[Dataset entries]
•••

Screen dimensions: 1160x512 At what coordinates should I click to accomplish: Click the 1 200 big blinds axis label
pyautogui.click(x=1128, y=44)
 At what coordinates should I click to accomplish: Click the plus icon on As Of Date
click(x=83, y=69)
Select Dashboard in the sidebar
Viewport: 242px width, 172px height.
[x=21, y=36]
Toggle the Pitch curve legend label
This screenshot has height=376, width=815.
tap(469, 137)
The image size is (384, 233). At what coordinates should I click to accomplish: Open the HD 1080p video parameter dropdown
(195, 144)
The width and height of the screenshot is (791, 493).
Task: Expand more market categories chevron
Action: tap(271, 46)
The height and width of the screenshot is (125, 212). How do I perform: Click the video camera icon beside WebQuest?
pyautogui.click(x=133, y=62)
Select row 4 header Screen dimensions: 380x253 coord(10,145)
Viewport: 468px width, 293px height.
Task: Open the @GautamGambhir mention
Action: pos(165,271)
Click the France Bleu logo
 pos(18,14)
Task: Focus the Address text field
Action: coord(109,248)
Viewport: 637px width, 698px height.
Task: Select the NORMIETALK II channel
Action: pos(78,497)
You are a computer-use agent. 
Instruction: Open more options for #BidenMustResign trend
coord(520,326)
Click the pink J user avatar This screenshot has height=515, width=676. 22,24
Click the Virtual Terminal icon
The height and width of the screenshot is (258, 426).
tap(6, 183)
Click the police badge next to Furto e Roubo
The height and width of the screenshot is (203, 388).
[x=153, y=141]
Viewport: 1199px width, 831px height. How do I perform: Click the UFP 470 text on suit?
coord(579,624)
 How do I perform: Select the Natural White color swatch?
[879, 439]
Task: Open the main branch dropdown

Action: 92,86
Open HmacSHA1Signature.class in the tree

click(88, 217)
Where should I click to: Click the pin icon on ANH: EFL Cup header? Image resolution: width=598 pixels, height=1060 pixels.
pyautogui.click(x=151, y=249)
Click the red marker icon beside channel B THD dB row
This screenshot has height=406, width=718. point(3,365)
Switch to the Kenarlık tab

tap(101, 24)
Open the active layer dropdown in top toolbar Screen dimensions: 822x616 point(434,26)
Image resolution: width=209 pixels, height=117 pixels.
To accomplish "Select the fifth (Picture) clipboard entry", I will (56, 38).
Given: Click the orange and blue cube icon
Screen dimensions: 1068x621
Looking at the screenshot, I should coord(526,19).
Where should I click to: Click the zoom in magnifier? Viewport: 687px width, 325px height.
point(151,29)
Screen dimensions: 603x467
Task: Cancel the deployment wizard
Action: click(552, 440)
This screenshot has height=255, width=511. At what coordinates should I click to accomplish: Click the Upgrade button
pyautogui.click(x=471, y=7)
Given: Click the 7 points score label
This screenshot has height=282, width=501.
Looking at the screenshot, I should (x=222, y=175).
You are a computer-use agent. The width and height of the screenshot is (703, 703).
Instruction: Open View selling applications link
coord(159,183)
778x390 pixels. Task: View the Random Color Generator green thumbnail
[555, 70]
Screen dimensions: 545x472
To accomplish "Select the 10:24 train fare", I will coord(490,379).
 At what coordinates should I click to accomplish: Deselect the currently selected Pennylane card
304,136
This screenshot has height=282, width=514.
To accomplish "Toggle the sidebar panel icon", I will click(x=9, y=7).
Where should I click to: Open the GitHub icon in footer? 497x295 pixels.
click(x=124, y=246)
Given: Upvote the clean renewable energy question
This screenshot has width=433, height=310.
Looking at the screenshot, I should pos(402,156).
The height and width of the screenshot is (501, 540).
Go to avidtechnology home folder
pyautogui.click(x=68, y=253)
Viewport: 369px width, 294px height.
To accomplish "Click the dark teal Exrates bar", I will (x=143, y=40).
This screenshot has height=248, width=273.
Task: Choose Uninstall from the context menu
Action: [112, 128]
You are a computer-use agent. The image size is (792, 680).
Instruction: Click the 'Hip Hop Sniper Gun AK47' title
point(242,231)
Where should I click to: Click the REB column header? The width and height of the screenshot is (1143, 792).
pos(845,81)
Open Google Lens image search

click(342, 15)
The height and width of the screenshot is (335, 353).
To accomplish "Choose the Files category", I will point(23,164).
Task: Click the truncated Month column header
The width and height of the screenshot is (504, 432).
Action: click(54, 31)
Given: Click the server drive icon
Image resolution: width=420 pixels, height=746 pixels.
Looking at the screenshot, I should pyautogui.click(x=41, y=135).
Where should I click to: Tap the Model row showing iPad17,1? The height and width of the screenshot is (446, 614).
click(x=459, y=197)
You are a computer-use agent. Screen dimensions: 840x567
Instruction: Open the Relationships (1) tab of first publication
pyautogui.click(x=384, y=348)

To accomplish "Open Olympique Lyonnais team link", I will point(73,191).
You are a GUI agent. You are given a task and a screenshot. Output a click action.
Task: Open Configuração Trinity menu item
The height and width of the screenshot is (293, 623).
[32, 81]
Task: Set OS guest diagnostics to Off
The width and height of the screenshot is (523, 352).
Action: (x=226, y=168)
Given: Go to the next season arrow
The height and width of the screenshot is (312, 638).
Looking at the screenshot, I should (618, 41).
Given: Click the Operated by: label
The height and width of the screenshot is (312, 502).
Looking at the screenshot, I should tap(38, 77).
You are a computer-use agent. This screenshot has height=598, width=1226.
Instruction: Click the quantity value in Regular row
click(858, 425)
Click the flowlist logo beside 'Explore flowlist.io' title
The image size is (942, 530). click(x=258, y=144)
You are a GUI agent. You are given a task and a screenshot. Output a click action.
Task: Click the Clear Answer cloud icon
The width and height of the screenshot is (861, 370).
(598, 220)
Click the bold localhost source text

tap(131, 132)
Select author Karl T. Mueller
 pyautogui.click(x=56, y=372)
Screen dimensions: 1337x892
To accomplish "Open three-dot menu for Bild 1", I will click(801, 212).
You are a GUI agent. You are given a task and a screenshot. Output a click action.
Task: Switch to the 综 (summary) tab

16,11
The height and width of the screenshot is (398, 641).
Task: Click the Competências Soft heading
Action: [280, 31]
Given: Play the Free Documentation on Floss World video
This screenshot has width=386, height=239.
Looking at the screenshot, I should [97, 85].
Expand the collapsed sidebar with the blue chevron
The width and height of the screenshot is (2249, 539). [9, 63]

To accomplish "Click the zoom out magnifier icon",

•••

Provide the count, and nothing else, of lines in the data above where the word "computer" occurs.

(Solution for this exercise): 5